%%

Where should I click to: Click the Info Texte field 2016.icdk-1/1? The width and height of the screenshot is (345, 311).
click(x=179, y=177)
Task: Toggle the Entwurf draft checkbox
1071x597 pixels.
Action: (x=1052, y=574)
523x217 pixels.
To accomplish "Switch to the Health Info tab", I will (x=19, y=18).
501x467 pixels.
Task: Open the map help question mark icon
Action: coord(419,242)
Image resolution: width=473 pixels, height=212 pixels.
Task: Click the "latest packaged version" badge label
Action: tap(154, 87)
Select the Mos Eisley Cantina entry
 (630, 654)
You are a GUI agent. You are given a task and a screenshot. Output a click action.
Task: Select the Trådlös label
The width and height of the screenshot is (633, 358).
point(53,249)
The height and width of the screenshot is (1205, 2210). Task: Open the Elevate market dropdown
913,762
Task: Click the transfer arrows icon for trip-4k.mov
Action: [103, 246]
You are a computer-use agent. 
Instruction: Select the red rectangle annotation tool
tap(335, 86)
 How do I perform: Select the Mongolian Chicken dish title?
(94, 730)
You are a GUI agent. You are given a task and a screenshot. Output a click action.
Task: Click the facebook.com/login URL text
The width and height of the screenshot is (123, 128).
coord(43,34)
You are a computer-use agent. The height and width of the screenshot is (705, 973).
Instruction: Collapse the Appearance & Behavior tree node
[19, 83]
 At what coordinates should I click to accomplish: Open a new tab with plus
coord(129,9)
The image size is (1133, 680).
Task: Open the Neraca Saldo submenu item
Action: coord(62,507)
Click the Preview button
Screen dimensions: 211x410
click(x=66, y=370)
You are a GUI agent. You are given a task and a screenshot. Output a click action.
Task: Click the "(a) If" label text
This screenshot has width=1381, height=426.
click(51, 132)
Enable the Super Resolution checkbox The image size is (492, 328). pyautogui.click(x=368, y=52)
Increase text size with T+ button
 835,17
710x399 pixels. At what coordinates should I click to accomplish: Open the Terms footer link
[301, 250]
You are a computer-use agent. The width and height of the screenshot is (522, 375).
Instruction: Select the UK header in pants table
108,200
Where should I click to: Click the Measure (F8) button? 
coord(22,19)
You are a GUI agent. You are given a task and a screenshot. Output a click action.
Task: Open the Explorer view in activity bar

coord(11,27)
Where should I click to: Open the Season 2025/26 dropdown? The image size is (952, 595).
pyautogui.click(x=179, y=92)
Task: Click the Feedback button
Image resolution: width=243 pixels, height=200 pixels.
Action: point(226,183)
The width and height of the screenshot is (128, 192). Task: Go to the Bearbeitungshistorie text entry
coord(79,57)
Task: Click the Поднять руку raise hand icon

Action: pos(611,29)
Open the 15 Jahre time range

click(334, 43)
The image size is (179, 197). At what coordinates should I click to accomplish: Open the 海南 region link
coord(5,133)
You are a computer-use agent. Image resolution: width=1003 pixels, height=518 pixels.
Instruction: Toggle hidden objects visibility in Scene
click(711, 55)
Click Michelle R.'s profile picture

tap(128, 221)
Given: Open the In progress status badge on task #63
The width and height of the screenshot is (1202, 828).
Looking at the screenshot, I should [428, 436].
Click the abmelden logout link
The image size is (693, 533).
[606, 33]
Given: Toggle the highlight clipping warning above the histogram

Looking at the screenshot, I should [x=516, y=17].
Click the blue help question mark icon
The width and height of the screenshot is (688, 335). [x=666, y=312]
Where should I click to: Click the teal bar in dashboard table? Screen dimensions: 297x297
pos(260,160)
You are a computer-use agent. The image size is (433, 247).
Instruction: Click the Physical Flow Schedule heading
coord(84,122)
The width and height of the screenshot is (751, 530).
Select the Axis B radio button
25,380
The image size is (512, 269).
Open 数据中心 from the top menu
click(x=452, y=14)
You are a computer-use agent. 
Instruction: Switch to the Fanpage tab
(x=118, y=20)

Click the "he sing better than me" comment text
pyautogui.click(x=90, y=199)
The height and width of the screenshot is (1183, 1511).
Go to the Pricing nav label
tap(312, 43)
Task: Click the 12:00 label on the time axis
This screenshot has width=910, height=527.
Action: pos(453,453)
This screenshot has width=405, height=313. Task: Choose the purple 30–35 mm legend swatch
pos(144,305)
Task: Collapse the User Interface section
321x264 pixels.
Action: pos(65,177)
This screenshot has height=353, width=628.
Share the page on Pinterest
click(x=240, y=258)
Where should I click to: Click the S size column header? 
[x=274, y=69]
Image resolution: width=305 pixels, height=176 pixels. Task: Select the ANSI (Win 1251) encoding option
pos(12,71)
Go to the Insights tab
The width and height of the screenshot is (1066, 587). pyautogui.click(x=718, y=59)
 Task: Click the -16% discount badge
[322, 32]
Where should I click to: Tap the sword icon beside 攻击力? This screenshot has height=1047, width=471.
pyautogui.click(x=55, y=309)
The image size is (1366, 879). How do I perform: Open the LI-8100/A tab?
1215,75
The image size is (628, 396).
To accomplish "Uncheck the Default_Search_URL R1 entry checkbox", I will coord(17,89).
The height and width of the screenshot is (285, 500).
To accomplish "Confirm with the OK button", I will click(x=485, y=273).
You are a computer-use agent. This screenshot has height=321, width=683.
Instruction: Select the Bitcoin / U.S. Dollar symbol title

%%

What the task asks
Every line from the one containing "Open 数据中心 from the top menu" through the end of the entries above must be echoed exactly, with both ends kept.

Output below
Open 数据中心 from the top menu
click(x=452, y=14)
You are a computer-use agent. 
Instruction: Switch to the Fanpage tab
(x=118, y=20)

Click the "he sing better than me" comment text
pyautogui.click(x=90, y=199)
The height and width of the screenshot is (1183, 1511).
Go to the Pricing nav label
tap(312, 43)
Task: Click the 12:00 label on the time axis
This screenshot has width=910, height=527.
Action: pos(453,453)
This screenshot has width=405, height=313. Task: Choose the purple 30–35 mm legend swatch
pos(144,305)
Task: Collapse the User Interface section
321x264 pixels.
Action: pos(65,177)
This screenshot has height=353, width=628.
Share the page on Pinterest
click(x=240, y=258)
Where should I click to: Click the S size column header? 
[x=274, y=69]
Image resolution: width=305 pixels, height=176 pixels. Task: Select the ANSI (Win 1251) encoding option
pos(12,71)
Go to the Insights tab
The width and height of the screenshot is (1066, 587). pyautogui.click(x=718, y=59)
 Task: Click the -16% discount badge
[322, 32]
Where should I click to: Tap the sword icon beside 攻击力? This screenshot has height=1047, width=471.
pyautogui.click(x=55, y=309)
The image size is (1366, 879). How do I perform: Open the LI-8100/A tab?
1215,75
The image size is (628, 396).
To accomplish "Uncheck the Default_Search_URL R1 entry checkbox", I will coord(17,89).
The height and width of the screenshot is (285, 500).
To accomplish "Confirm with the OK button", I will click(x=485, y=273).
You are a computer-use agent. This screenshot has height=321, width=683.
Instruction: Select the Bitcoin / U.S. Dollar symbol title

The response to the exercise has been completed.